Прежде, да еще и теперь, Гёте противопоставляется Шпалеру. Либо тот, либо другой, подобно тому, как относились к Руссо и Вольтеру. Я не признаю этой альтернативы и нахожу место для обоих, так как они дополняют друг друга. Я не могу определить словом, хотя бы формально, разницу между ними, ибо у Шиллера больше чувства формы, особенно в драме, и он поднимает крылья также высоко, как Гёте. Развитие обоих — плод совместной работы и оба они оказали влияние друг на друга. Поэтому на одном и том же цоколе в Веймаре нашлось место для обоих и, когда они протягивают друг другу руку, я не вижу никакой причины разъединять их.
Опять зима. Небо серо, и свет идет снизу от белого снега на земле. Одиночество гармонирует с летаргией природы, но под час становится слишком тяжело. Я скучаю по людям, но в одиночестве я сделался чувствительным, как будто моя душа потеряла свою оболочку и, избаловавшись тем, что всё это время я был сам хозяином своих мыслей и чувств, я едва переношу соприкосновение с другими людьми. Всякое постороннее лицо, приближающееся ко мне, действует на меня угнетающе своею душевною атмосферою, совершенно подавляя меня. Однажды вечером входит девушка и подает мне визитную карточку, как раз в тот момент, когда я жаждал общества и готов был принять кого бы то ни было, даже самого несимпатичного человека. Я обрадовался при виде карточки, но, прочтя ее, омрачился: имя мне было вовсе незнакомо. «Все равно, — сказал я сам себе, — всё же это — человек. Просите».
Через несколько секунд вошел молодой человек, очень бледный; трудно было определить, к какому классу общества он принадлежал, и я тем более недоумевал, что его платье было ему не по плечу. Но он был весьма решителен и самоуверен, держался на стороже, в оборонительном положении. Сказав мне несколько любезностей, подействовавших на меня охлаждают, он прямо приступил к делу и попросил пособия. Я ответил, что неохотно помогаю совершенно чужим, потому что мне часто приходилось оказывать помощь лицам, вовсе её не достойным. Тут я заметил на лбу у него, над левым глазом красный шрам, побагровевший в тот самый момент, и человек этот сделался мне страшен, но, вслед за тем, я проникся жалостью к его глубокому отчаянию и, представив себя в его положении, в виду наступающей зимней ночи, я переменил свое решение. Чтобы не заставлять его дольше страдать, я передал ему некоторую сумму денег и попросил его сесть.
Спрятав деньги, он казался более удивленным, чем благодарным. Он собирался уходить, так как дело его было сделано. Для начала разговора я спросил его, откуда он явился. Он удивленно посмотрел на меня и пробормотал: «Я думал, что мое имя вам известно». Меня поразила гордость, с которою он сказал это, но когда я сознался в своем невежестве, то он проговорил спокойно и с достоинством:
— Я, — сказал он, — из тюрьмы.
— Из тюрьмы! (Теперь он стал интересен для меня, ибо я как раз был занят историей одного преступника.)

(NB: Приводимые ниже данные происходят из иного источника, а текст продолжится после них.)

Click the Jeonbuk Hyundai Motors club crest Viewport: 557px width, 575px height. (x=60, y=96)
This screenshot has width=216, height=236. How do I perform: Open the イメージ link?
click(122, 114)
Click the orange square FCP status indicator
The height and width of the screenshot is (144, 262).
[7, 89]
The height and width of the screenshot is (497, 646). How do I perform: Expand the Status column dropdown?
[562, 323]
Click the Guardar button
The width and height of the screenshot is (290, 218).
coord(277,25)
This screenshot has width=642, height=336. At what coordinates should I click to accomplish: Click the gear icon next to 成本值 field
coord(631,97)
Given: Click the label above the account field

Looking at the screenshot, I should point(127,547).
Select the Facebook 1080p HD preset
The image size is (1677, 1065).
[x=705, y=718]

— Да, я присвоил 20 крон, которые мне не принадлежали. Мой начальник простил меня, и всё было забыто. Но я перешел в другую газету и стал писать в ней, — я, ведь, журналист, — против свободомыслящих; поэтому дело возобновилось, и я попал в тюрьму.

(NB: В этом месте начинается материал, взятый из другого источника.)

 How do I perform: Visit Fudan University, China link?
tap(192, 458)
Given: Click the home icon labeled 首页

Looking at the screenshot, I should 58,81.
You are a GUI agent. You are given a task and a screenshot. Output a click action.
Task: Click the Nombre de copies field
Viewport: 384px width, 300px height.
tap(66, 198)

Положение было щекотливое. Мне казалось, я был принужден высказаться, а так как я не хотел этого, то я стал парировать и наступать. Возможно ли в наш просвещенный век не давать работы человеку, потому что он был наказан…
Это последнее слово было прервано злым выражением, которое приняло его лицо.
Чтобы поправить дело, я предложил ему писать в одной народной газете, редактор которой, как мне было известно, стоял выше того страшного предрассудка, что общество не может примириться с отбывшим наказание.